Finished Book 3 Outline, Three Scenes into Book 4 — and the mysterious origins of the funny bits.

As I’ve mentioned before, I outline. One 30-word sentence per chapter (knowing even as I do it that I will write extra, unexpected scenes; will write AGAINST some planned, outlined scenes; and will come up with some shit out of nowhere that suddenly has to be in the book, and that changes everything).

Mine is a messy, gory, grubby process that leaves a lot of bent and broken stuff in its wake — which is why I am the Small God of ferocious One Pass Revision.

But first, I outline. 

And today I finished the Book 3 outline, and got three GOOD scenes into book 4.
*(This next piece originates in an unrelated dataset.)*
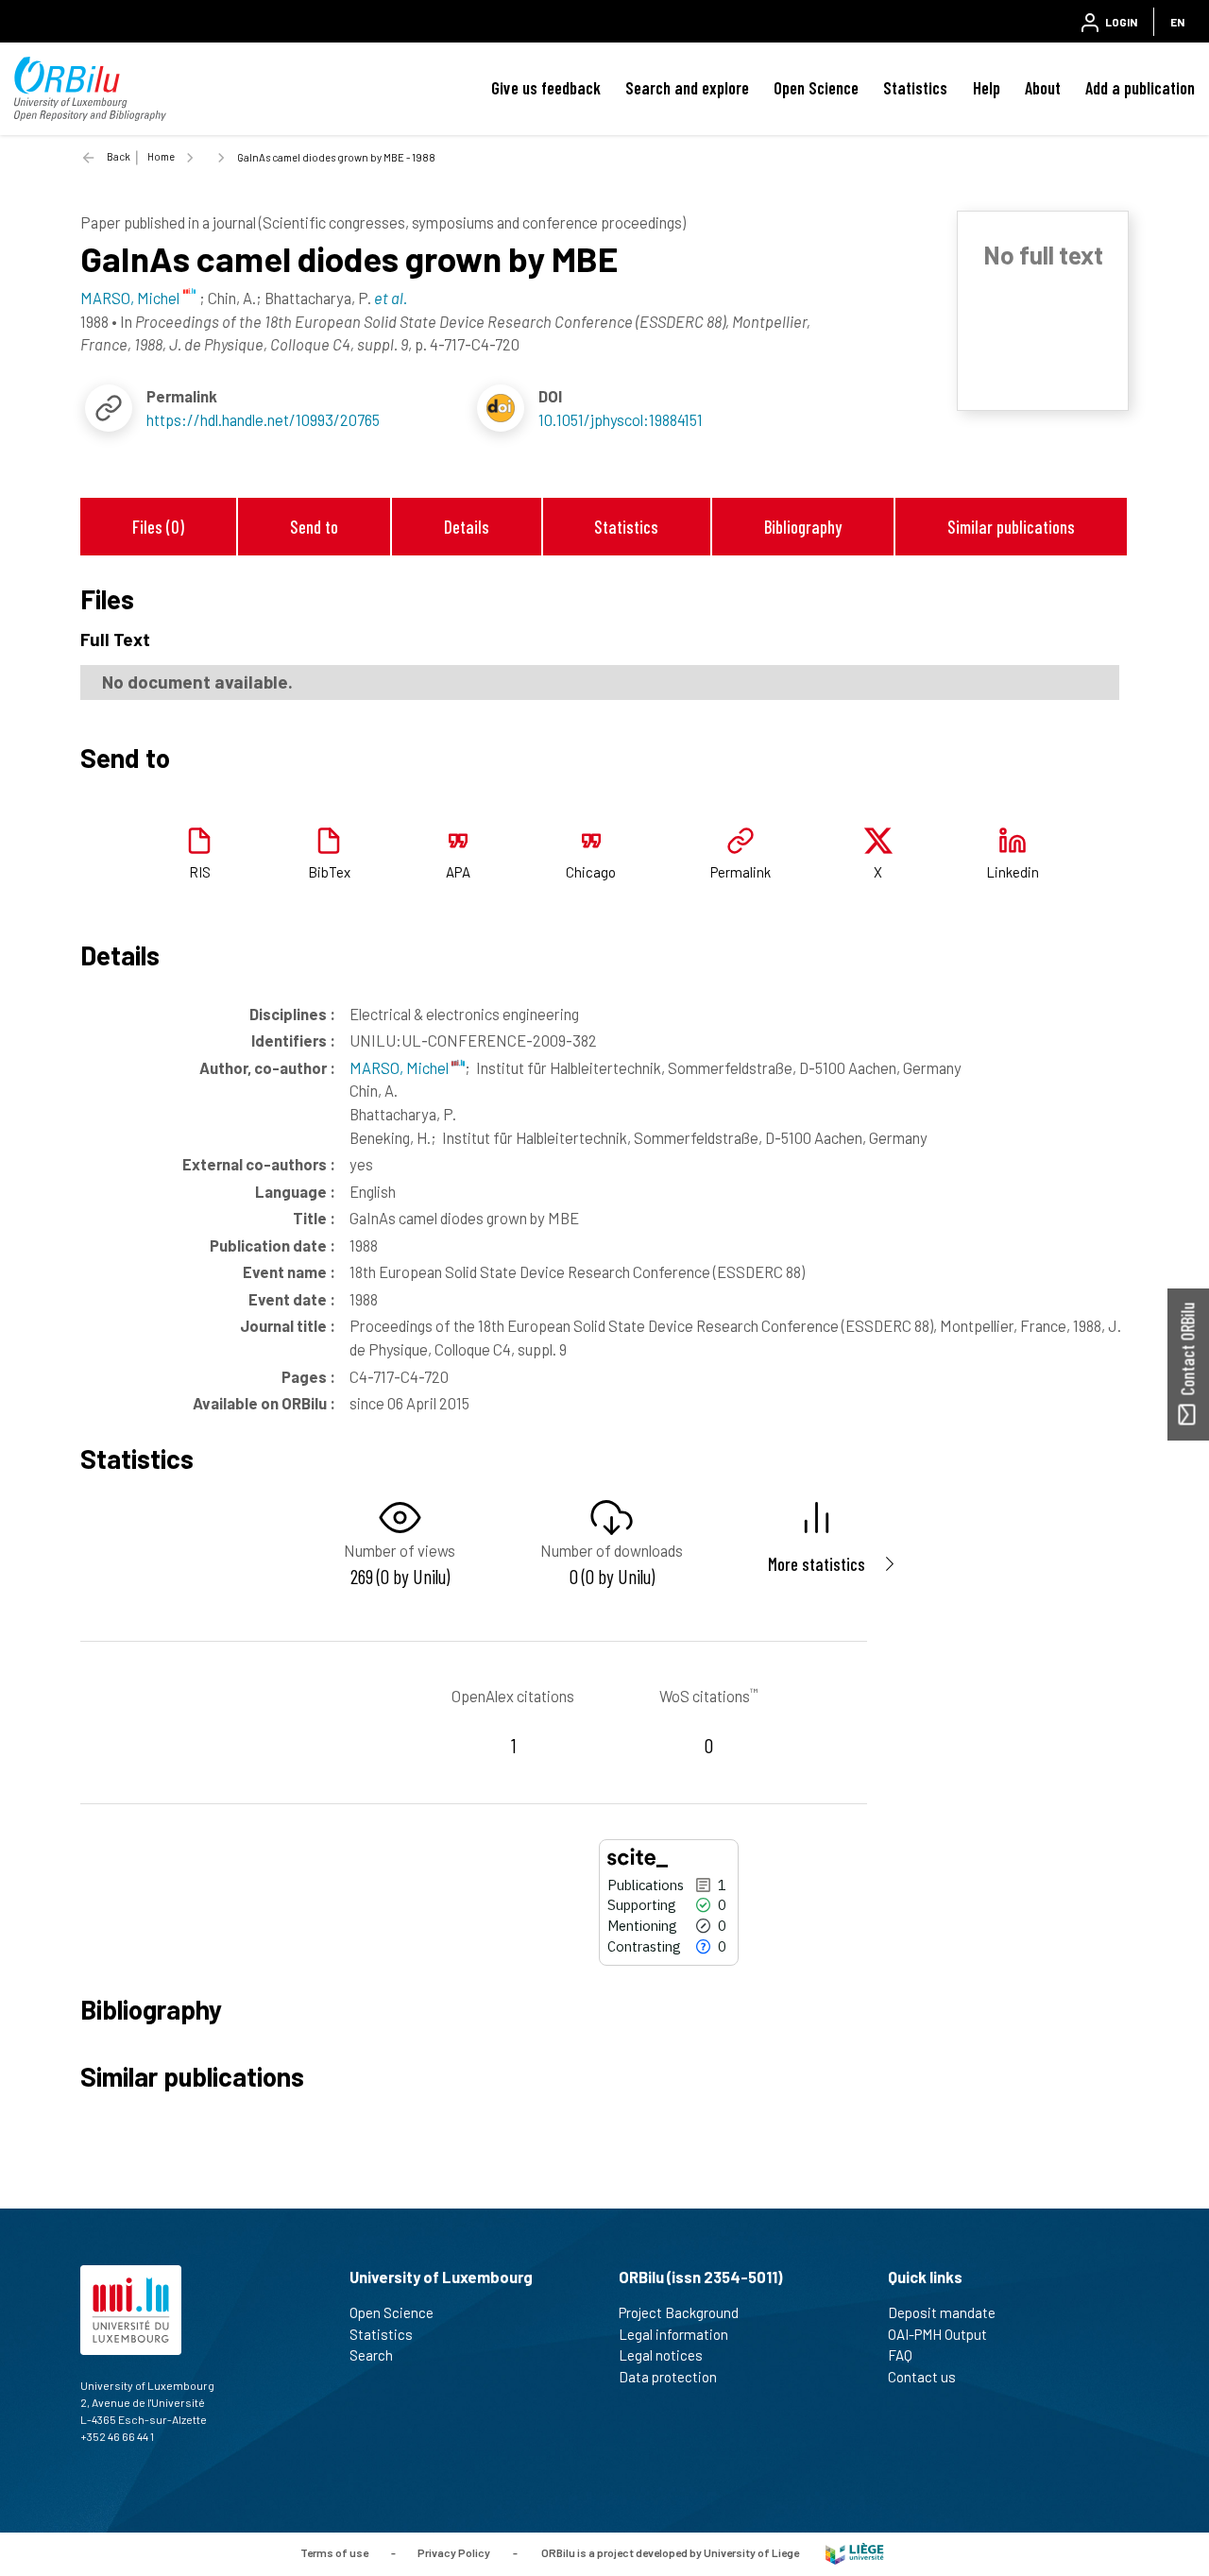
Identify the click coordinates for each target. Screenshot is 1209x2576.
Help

Things are twisting, shifty, getting messy and scary and grim in the main storyline — and the funny stuff never appears in the outline. The funny stuff only happens when I’m actually writing, when my Node Of Perversity observes that one character has a bad addiction… and then follows another character unknowingly feeding that character’s addiction to its logical conclusion.  
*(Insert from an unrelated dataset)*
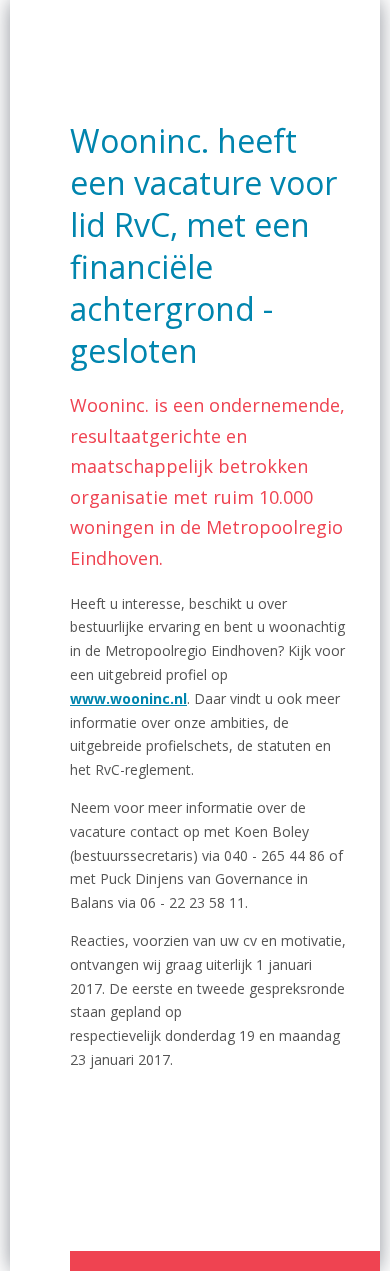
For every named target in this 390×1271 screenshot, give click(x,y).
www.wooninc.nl (128, 698)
Which made me laugh my ass off, and made Matt, my editor (and husband), laugh so hard he snorted. That almost never happens, so it was a huge win.

But that’s all shit I can’t plan.

The PLAN is dark, and twisty, and dangerous, and filled with people I love getting deeper into muck they’re going to have a helluva time surviving.

I just have faith that Smartass Holly will show up while I’m writing that stuff, and make all the rest of us laugh.

 

No word count. It’s pointless in outlining. But finishing Outline 3 and getting partway into Outline 3 is GOOD progress.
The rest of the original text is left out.